Porque cualquier policía sabía la respuesta. Lo veían tan a menudo. El uso continuo de la mayoría de las drogas aniquila el impulso sexual, a menudo se llega hasta la impotencia. Si...
Pero Laverty sacudió la cabeza.
—Eso... no tiene nada que ver con esto, de todos modos.
Hammett hizo un último y desesperado intento.
—¿Cómo le convenció de que yo me había vendido. Predicador? Fue policía toda la vida, la policía quiere pruebas...

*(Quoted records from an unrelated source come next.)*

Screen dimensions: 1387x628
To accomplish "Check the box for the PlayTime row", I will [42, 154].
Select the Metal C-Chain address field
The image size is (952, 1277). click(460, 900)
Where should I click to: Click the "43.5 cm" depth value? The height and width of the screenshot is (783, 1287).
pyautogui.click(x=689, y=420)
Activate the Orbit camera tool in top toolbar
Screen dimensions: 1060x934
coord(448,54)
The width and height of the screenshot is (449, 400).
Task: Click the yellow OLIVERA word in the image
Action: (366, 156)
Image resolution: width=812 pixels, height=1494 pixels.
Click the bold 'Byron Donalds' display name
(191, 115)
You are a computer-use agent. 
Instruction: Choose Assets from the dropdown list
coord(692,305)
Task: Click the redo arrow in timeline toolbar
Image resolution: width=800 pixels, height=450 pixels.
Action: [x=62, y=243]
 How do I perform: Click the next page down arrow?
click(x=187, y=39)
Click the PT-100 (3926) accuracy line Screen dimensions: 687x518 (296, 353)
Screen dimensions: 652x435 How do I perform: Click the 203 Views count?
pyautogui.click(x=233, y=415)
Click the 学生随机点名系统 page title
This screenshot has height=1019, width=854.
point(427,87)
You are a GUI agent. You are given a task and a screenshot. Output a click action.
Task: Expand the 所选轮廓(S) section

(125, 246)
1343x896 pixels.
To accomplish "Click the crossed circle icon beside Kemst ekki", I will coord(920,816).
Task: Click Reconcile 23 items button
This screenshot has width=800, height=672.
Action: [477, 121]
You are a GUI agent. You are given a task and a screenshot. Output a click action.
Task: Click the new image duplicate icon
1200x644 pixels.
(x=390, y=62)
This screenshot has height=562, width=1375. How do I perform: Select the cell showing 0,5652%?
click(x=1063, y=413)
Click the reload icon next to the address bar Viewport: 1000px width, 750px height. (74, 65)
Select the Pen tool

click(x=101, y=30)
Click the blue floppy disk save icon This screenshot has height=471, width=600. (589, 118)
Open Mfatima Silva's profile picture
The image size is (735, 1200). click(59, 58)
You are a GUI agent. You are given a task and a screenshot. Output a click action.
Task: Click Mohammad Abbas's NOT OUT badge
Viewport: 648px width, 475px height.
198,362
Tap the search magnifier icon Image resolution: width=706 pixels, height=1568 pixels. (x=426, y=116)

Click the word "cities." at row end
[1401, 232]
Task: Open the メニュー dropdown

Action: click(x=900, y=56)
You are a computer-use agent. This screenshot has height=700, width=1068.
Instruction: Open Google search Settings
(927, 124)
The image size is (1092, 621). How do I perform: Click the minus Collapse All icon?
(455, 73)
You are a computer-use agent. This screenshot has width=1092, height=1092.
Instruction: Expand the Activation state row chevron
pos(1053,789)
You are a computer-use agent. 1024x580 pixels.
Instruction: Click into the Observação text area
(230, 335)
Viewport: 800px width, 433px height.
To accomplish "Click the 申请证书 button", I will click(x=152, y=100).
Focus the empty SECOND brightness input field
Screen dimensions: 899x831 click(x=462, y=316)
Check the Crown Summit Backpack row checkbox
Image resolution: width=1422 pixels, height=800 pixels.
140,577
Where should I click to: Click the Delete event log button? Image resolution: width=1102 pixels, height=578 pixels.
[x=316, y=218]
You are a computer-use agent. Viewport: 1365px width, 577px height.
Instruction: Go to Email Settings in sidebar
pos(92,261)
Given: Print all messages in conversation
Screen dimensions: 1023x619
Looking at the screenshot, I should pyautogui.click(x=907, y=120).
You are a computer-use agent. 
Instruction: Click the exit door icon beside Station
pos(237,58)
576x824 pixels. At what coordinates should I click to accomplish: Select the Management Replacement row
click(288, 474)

—¡Tengo pruebas! interrogué a Joey Lonergan.
¡Joey Lonergan!
Vívidamente le vino a la memoria la escena en el garaje de Lonergan, cuando Jimmy Wright había asumido el papel de Ajos, el matoncito del este, y Hammett le había dicho a Lonergan que ellos actuaban como punta de lanza para un grupo del Este que quería invadir...
—Me lo dijo todo —agregó Laverty—. Usted y su amigo lo golpearon y le dijeron que iban a tomar la ciudad en sus manos.
—Lo embauqué, Predicador —dijo Hammett con voz cansada—. Para obtener información.
—¿Qué me dice de Boyd Mulligan, quien me presionó para que obtuviera información sobre usted, e investigara qué intentaba hacer y qué sabía? ¿Eso también fue teatro? Boyd sabía que usted trataba de adueñarse de su territorio...
—Póngase en comunicación con Jimmy Wright y...
Pero el momento de comunicarse con Jimmy Wright había pasado. Se abrió una puerta delante de ellos y salió un hombre alto de cabello castaño y cara decidida y tranquila. Saludó a Laverty con un gesto de la cabeza.
—Veo que fuiste capaz de traer a este traidor sin ningún problema —dijo Owen Lynch.